寂聴さん、91才の本当に死を身近に感じての感想というか本音の想い。 現在の寂庵の様子とか親や姉の身近な人の死を邂逅してのお話。
ここまで長生きするとか夢にも思っておられなかったようで、ここまできたら生きていることそのものが死に支度なのだそうだ。
正直に言えば、私はもうつくづく生き飽きたと思っている。我が儘を通し、傍若無人に好き勝手に生きぬいてきた。ちっぽけな躰の中によどんでいた欲望は、大方私なりの満足度で発散してきた。 最後のおしゃれに、確実に残されている自分の死を見苦しくなく迎えたい。人は自分の生を選び取ることは出来ないけれど、死は選ぶことが許されている。
一年に三万人という自殺者が一向減らない日本の現状に対してマスコミから意見を需められたりする時は、人間は定命が尽きるまで自分を殺してはならないなどもっともらしく答えているが、私の心底を覗きこむまでもなく、老人で生きつづけることに喜びと情熱がなくなれば、自殺してもいいように常に思っている。僧侶の立場では絶対口にできない考えだが、小説家としての私の心の底には自殺した作家たちの誰彼をとがめたりけなしたりする気持ちは毛頭ない。 むしろその人たちになつかしさを感じているのだった。

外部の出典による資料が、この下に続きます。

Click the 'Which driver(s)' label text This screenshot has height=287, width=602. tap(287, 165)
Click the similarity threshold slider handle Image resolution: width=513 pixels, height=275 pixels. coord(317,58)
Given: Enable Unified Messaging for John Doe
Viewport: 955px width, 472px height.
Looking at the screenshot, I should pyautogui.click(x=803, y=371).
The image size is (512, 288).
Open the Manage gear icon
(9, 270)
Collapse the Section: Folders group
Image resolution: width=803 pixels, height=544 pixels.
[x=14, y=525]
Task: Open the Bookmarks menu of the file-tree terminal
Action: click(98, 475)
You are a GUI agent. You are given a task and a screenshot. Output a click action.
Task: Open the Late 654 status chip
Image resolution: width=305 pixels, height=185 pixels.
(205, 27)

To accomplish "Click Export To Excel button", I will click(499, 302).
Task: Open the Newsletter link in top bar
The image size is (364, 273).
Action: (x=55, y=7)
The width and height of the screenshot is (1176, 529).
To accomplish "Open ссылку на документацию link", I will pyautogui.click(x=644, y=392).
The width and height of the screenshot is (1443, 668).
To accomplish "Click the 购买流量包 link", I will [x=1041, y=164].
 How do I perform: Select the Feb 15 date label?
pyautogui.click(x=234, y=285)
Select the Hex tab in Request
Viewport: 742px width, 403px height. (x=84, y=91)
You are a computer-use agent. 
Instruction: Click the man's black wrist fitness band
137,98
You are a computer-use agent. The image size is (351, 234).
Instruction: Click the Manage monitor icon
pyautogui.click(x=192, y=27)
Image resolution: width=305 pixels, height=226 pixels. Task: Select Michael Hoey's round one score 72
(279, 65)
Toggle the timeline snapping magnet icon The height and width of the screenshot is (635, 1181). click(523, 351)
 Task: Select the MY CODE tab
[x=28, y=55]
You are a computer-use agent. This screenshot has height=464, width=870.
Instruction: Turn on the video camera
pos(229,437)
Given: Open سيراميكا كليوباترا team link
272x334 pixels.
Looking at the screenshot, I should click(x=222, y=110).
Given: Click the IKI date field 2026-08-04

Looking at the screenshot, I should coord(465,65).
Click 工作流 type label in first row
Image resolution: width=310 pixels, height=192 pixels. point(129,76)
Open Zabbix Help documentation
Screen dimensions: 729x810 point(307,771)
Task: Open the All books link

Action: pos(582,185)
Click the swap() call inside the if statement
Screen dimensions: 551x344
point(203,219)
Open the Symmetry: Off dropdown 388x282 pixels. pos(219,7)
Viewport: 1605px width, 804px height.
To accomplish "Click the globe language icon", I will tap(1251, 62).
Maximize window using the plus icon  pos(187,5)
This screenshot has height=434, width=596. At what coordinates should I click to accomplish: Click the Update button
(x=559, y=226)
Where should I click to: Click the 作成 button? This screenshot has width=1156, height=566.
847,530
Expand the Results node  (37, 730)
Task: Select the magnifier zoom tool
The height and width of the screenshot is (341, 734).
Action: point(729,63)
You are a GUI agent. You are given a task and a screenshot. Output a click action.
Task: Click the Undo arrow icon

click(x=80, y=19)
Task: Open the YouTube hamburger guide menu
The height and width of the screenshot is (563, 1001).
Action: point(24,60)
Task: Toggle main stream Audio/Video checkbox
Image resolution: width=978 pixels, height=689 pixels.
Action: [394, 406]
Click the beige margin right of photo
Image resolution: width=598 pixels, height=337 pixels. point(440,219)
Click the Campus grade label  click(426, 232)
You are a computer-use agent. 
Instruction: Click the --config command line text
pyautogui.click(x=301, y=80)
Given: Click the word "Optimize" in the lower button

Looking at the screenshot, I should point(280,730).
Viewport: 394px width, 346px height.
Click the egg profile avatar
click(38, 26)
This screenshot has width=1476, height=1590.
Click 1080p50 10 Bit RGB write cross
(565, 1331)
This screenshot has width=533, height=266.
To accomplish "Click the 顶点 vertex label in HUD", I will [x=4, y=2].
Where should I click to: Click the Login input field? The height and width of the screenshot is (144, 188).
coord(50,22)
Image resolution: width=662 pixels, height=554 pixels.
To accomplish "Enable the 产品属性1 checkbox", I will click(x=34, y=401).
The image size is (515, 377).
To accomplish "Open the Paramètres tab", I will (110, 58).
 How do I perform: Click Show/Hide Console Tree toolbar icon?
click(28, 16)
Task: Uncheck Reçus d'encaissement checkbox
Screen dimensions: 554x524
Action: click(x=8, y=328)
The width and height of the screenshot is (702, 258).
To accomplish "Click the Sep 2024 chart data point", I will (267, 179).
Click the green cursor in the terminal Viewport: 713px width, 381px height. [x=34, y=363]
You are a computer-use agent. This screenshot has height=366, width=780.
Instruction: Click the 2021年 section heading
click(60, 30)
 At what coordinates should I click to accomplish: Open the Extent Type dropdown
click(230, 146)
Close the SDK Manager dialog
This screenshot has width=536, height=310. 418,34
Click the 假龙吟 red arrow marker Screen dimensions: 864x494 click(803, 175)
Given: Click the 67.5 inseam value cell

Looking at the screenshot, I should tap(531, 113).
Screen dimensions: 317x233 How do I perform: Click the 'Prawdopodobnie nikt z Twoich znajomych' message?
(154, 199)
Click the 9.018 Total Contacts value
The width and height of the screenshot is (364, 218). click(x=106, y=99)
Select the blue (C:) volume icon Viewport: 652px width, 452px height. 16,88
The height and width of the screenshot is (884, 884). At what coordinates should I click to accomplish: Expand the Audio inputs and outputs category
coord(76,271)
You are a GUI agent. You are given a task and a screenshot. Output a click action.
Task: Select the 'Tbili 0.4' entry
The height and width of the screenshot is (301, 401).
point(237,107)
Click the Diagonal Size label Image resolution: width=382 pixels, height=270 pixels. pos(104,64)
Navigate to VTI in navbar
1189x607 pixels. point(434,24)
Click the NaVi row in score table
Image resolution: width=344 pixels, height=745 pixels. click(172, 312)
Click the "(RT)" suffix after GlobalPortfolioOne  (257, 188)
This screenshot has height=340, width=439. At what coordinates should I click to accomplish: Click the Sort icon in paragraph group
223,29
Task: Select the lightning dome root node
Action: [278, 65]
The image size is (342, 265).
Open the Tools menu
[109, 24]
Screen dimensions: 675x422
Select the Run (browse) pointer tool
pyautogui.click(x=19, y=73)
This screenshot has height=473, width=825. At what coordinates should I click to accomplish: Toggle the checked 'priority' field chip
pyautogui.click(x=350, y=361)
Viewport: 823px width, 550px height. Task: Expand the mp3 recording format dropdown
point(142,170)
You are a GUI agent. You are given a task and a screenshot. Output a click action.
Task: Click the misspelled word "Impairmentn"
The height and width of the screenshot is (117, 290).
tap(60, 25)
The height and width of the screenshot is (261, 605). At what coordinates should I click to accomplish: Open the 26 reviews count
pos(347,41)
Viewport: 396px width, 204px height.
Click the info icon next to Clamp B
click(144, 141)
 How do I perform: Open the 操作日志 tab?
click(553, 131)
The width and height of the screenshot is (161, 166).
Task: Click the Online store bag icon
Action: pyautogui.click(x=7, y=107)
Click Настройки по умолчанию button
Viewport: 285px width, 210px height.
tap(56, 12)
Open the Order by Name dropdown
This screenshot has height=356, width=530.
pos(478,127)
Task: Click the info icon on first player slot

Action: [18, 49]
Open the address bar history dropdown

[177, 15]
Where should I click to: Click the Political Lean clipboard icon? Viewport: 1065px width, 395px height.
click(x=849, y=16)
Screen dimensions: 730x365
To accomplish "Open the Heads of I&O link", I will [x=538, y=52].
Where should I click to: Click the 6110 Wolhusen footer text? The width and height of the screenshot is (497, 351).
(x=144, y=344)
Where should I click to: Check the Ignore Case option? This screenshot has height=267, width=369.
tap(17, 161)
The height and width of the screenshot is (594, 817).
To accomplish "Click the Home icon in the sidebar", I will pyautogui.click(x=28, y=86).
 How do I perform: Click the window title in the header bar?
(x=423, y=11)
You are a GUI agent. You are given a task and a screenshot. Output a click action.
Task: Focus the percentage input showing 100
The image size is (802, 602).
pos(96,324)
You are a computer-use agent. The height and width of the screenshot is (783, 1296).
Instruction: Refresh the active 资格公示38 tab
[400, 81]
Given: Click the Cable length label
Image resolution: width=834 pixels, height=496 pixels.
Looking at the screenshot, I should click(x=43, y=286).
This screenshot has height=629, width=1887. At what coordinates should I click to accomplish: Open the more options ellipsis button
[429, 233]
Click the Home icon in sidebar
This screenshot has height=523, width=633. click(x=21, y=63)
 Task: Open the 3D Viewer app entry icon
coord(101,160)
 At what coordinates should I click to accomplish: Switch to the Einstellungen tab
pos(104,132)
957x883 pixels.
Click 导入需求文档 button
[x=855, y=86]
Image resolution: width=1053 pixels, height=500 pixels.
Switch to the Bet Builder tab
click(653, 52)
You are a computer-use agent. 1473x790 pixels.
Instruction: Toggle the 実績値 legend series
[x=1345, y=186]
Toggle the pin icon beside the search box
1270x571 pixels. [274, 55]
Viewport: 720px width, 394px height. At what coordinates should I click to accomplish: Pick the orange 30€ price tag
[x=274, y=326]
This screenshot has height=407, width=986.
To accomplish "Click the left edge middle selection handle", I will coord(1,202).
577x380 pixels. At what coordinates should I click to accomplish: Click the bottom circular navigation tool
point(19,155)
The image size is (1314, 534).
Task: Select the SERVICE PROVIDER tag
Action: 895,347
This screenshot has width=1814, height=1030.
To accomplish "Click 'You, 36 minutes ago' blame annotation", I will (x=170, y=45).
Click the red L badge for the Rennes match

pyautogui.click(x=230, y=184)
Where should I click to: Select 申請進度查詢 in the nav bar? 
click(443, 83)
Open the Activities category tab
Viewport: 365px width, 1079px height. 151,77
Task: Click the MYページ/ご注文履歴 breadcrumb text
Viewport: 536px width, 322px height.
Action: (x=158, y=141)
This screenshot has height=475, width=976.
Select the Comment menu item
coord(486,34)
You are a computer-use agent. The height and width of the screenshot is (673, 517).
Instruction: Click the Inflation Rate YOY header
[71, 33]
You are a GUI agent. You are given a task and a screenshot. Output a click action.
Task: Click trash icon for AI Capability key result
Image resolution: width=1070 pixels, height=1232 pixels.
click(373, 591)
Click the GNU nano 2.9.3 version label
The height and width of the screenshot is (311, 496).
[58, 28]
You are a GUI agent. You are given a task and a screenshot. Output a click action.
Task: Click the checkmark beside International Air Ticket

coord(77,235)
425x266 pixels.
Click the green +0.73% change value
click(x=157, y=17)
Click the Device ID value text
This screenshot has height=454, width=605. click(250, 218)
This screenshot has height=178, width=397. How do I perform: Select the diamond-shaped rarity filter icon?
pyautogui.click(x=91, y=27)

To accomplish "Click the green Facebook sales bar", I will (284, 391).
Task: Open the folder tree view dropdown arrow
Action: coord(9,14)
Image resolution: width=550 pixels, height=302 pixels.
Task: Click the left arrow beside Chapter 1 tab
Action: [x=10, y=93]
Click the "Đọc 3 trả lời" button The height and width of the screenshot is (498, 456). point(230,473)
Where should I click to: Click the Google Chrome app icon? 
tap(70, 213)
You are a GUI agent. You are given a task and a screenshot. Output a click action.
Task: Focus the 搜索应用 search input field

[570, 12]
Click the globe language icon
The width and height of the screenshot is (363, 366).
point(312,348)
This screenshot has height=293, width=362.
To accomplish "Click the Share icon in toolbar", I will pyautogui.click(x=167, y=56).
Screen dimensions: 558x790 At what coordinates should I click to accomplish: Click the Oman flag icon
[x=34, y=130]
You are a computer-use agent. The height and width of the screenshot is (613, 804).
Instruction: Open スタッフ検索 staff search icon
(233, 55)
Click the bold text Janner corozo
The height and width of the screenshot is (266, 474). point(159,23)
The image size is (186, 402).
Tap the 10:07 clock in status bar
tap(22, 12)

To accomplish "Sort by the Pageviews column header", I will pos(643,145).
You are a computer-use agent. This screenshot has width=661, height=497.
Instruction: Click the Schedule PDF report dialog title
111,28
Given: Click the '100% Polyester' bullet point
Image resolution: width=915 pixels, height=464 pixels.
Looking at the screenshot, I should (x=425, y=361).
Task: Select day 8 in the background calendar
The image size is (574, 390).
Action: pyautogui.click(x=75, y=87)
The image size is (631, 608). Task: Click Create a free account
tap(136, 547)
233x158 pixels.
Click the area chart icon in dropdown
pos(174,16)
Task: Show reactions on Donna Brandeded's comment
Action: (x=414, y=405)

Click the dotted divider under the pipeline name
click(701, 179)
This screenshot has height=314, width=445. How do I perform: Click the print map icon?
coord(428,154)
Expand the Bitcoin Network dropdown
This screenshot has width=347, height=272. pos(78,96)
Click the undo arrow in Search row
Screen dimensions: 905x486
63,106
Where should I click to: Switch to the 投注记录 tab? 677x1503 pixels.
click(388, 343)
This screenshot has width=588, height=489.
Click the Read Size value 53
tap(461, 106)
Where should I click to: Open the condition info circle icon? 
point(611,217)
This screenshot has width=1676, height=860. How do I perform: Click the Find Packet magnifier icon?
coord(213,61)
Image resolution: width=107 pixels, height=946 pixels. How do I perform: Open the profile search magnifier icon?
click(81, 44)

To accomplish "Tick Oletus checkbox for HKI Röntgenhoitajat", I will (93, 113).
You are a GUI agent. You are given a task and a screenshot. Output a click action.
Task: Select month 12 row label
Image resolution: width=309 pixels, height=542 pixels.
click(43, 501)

私も本音を言えば自殺したい。 できたら医療機関などで正式な手続きで家族に迷惑をかけることなく、しっかりした本人の強い考えのもとに注射1本で安楽死させてほしい。 尊厳死を通り越して。 そういうことが認められる社会にならないかなぁ、と秘かに願っている。
2015年07月12日(日) |
ふぉん・しいほるとの娘 吉村 昭 |
文庫の上下本でまるで幕末の歴史を学んでいるかのような記録物語。
1823年のシーボルトの来日から、1903年にお稲(伊篤)が亡くなるまでを、この作者ならではの丁寧な文章が続く。 特にシーボルトが何を日本に残したのか、どんなことをやろうとしていたのかが、詳細に分かる。 シーボルトはまるでスパイかのように日本の文化や地理や国情を収集して国外追放になったとは驚きだが、それに関係した日本人の処罰には心が痛む。 また、出島でのオランダ人の生活風景や暮らしぶりと日本人との関わり合いや 幕末のオランダ以外の外交交渉の行方や幕府の動き、長崎貿易の実際まで理解しやすく述べられている。 まるで幕末の大河ドラマを見ているかのごとく、幕府と諸外国との外交交渉や貿易の動き、また諸藩との政治情勢まで学べる。 もちろん、シーボルトと愛妾其扇(お滝)との葛藤、お稲の波乱に満ちた一生もしっかり書かれている。 まさにお滝とお稲の幕末の二人の女性史として充分に読み応えがあった。 ただ 申し訳ないけれど、ペリー来航の様子や高野長英のことは省いてもよかったのではないかと思う。
それにしてもお稲がシーボルトの弟子である井上宗謙に犯されて、おタカを一人で産むシーンでは思わず涙が出た。 日本で初めての女性の産科医を目指して修行するお稲にとって何という皮肉な運命なのだろうと。